§ PROBLEM REQUIREMENTS:
Please write back every entry exactly, character for character.

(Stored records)

* * * * * * * * *

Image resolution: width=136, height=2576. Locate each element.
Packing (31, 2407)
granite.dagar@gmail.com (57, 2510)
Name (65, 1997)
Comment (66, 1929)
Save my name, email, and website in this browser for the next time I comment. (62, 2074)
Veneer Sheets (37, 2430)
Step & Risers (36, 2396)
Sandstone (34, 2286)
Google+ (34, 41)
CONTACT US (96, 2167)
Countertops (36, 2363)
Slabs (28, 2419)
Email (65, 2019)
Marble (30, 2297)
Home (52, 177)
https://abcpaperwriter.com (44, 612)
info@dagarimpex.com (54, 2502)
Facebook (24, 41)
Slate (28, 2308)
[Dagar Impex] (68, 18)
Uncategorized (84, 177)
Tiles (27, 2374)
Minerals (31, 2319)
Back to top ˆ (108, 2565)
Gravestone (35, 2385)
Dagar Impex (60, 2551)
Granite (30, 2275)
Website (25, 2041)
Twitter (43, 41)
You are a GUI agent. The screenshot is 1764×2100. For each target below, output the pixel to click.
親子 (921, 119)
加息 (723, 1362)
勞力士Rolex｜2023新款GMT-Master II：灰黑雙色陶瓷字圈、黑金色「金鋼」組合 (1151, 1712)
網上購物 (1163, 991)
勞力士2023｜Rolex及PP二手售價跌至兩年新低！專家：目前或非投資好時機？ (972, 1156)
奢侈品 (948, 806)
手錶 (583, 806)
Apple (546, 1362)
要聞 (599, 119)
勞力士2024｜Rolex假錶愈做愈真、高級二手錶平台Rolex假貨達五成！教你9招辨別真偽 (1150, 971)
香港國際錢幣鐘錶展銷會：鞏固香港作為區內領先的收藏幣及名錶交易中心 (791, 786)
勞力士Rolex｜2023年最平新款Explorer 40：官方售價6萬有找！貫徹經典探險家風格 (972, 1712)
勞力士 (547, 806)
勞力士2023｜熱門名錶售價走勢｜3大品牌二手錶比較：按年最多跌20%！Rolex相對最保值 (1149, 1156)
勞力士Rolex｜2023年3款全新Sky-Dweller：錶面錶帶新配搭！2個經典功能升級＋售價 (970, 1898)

* * * * * * * * *

§ RESPONSE BOX:
Image resolution: width=136, height=2576. Locate each element.
Packing (31, 2407)
granite.dagar@gmail.com (57, 2510)
Name (65, 1997)
Comment (66, 1929)
Save my name, email, and website in this browser for the next time I comment. (62, 2074)
Veneer Sheets (37, 2430)
Step & Risers (36, 2396)
Sandstone (34, 2286)
Google+ (34, 41)
CONTACT US (96, 2167)
Countertops (36, 2363)
Slabs (28, 2419)
Email (65, 2019)
Marble (30, 2297)
Home (52, 177)
https://abcpaperwriter.com (44, 612)
info@dagarimpex.com (54, 2502)
Facebook (24, 41)
Slate (28, 2308)
[Dagar Impex] (68, 18)
Uncategorized (84, 177)
Tiles (27, 2374)
Minerals (31, 2319)
Back to top ˆ (108, 2565)
Gravestone (35, 2385)
Dagar Impex (60, 2551)
Granite (30, 2275)
Website (25, 2041)
Twitter (43, 41)
You are a GUI agent. The screenshot is 1764×2100. For each target below, output the pixel to click.
親子 (921, 119)
加息 (723, 1362)
勞力士Rolex｜2023新款GMT-Master II：灰黑雙色陶瓷字圈、黑金色「金鋼」組合 (1151, 1712)
網上購物 (1163, 991)
勞力士2023｜Rolex及PP二手售價跌至兩年新低！專家：目前或非投資好時機？ (972, 1156)
奢侈品 (948, 806)
手錶 (583, 806)
Apple (546, 1362)
要聞 (599, 119)
勞力士2024｜Rolex假錶愈做愈真、高級二手錶平台Rolex假貨達五成！教你9招辨別真偽 (1150, 971)
香港國際錢幣鐘錶展銷會：鞏固香港作為區內領先的收藏幣及名錶交易中心 (791, 786)
勞力士Rolex｜2023年最平新款Explorer 40：官方售價6萬有找！貫徹經典探險家風格 (972, 1712)
勞力士 (547, 806)
勞力士2023｜熱門名錶售價走勢｜3大品牌二手錶比較：按年最多跌20%！Rolex相對最保值 (1149, 1156)
勞力士Rolex｜2023年3款全新Sky-Dweller：錶面錶帶新配搭！2個經典功能升級＋售價 (970, 1898)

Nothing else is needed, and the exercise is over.